Records of locating words and elements
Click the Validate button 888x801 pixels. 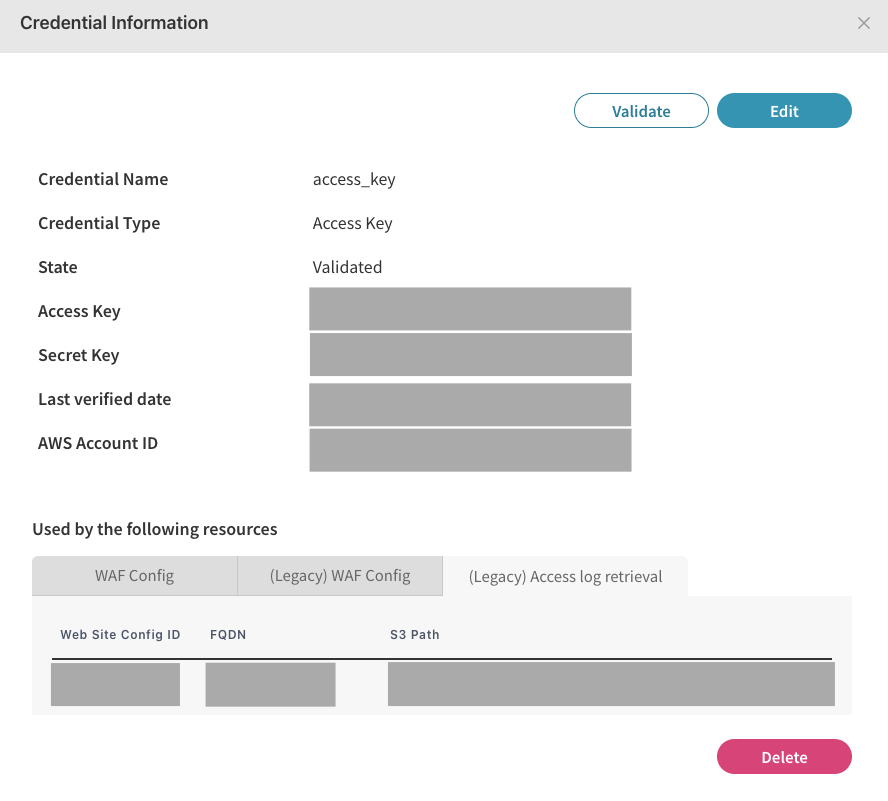click(x=641, y=111)
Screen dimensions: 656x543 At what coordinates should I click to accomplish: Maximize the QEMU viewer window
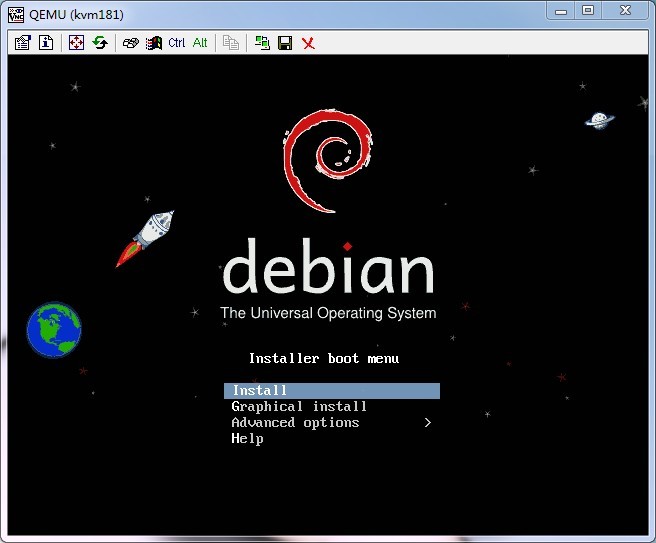[588, 11]
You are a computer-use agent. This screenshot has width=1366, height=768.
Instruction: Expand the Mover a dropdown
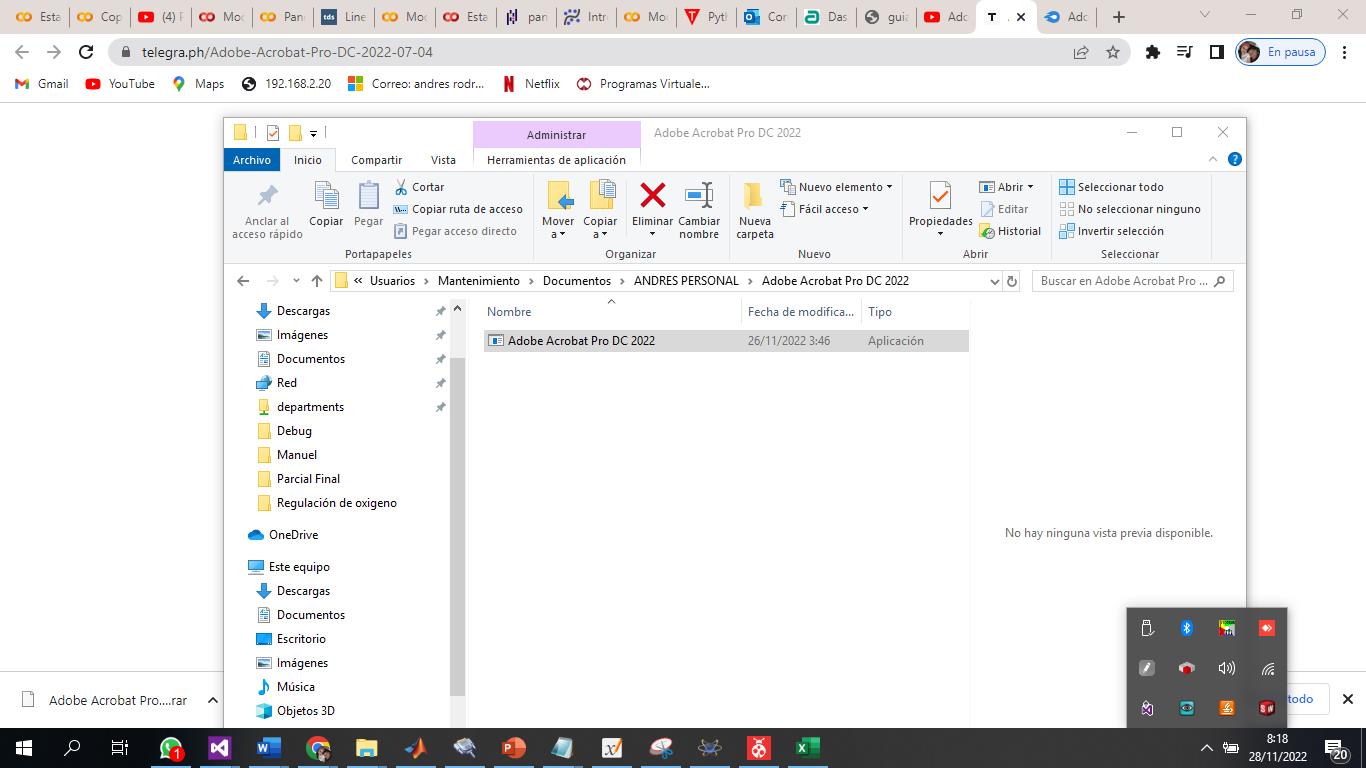pyautogui.click(x=558, y=234)
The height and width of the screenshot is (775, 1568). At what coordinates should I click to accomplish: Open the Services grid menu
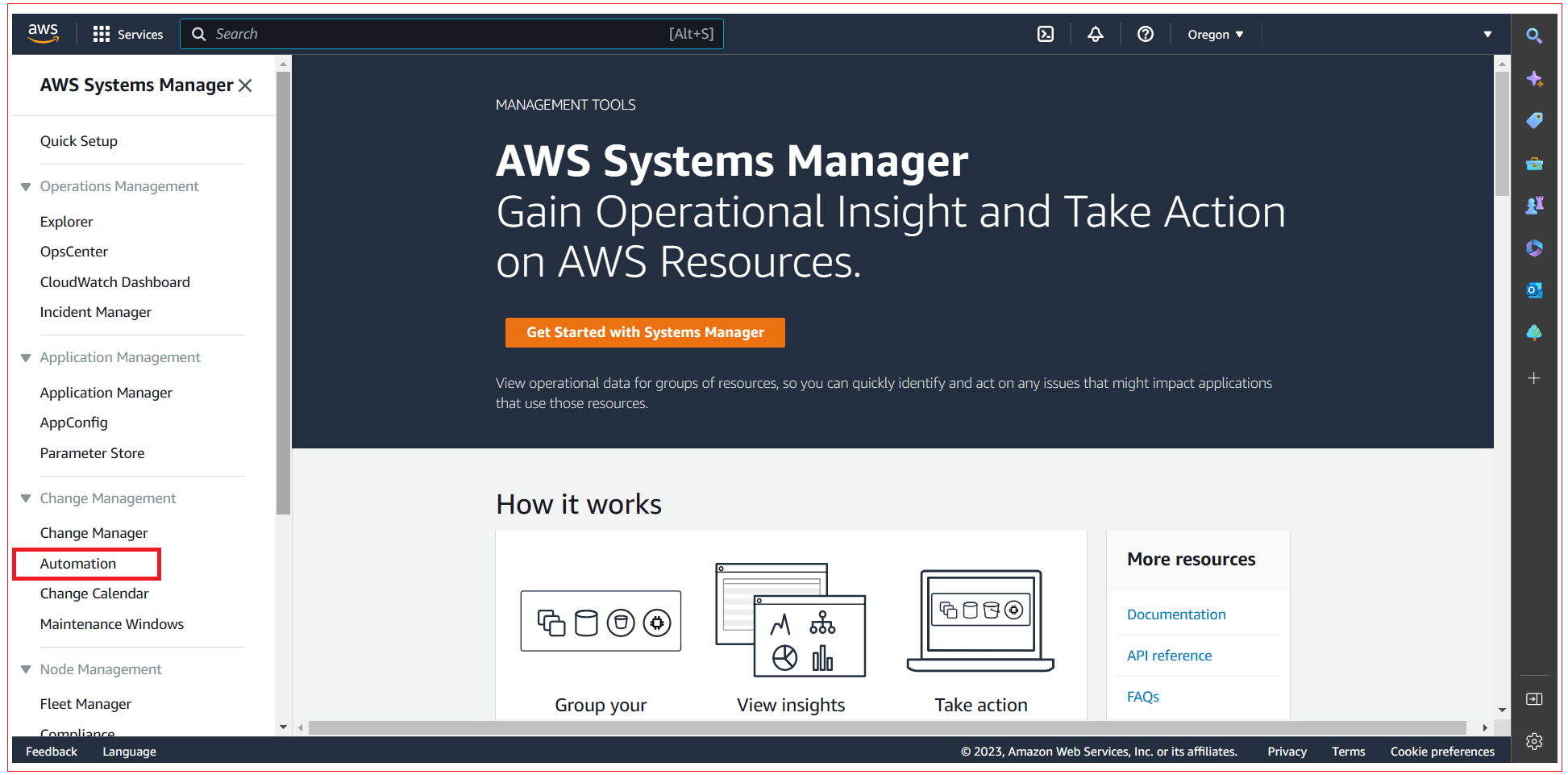[x=102, y=33]

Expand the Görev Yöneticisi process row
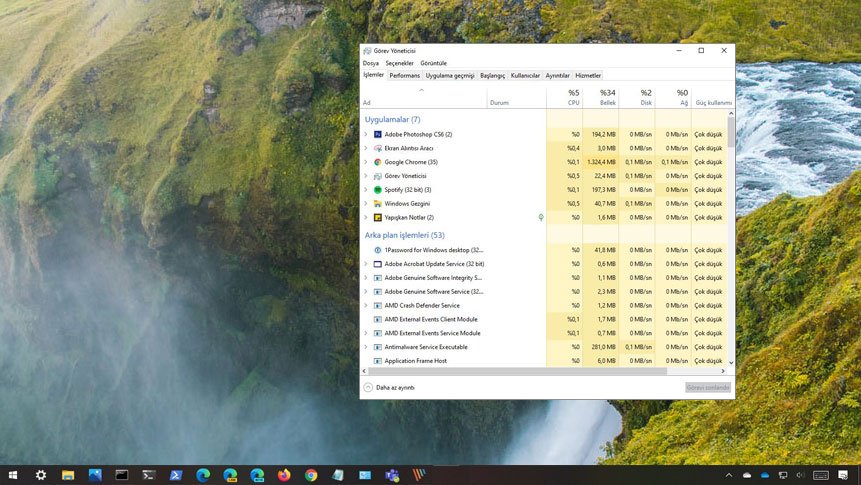[366, 176]
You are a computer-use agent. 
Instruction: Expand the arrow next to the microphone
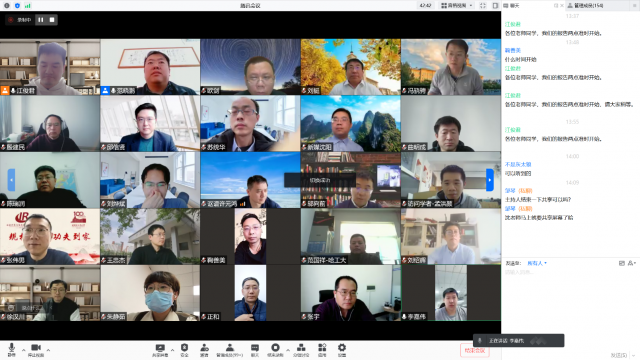[x=23, y=350]
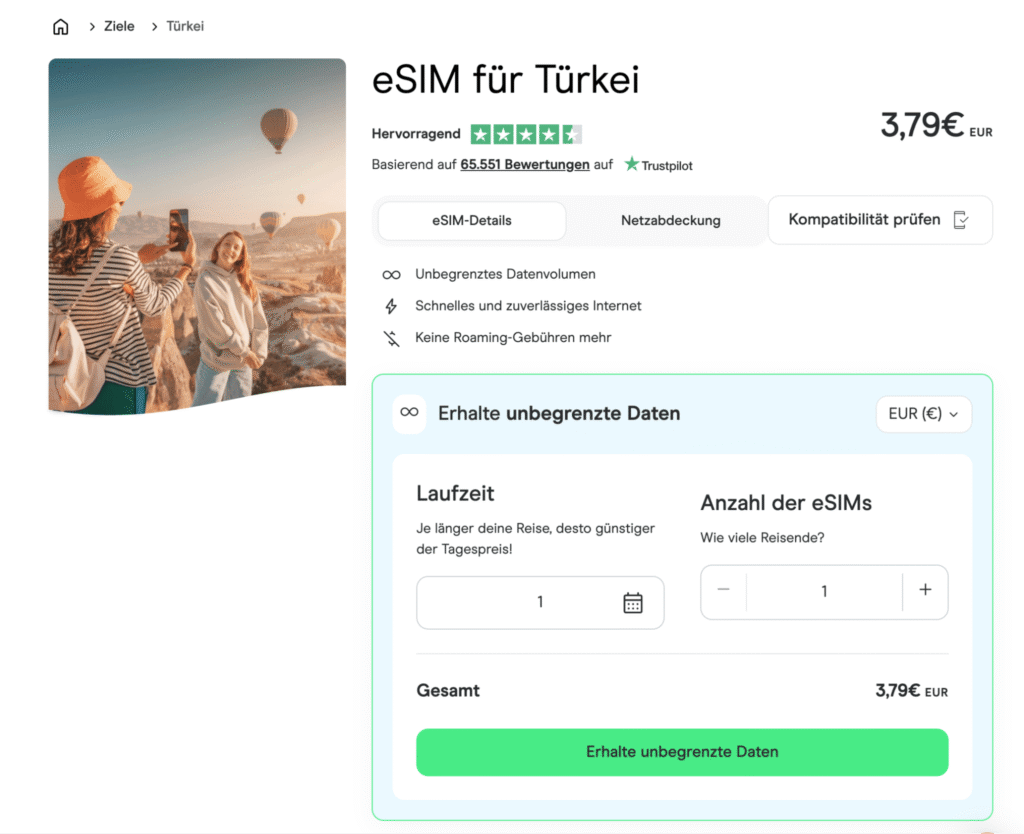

REQUIREMENT:
Give the stretch of the records from the line that contains "The height and" through the end of the records as a Markdown table with the columns n and Line. Number each row, leave out blank lines, and omit the pictures.

TASK OUTPUT:
| n | Line |
|---|---|
| 1 | The height and width of the screenshot is (775, 1568). At what coordinates should I click to accomplish: Open the Services grid menu |
| 2 | [x=102, y=33] |
| 3 | Expand the Görev Yöneticisi process row |
| 4 | [366, 176] |
| 5 | You are a computer-use agent.  |
| 6 | Instruction: Expand the arrow next to the microphone |
| 7 | [x=23, y=350] |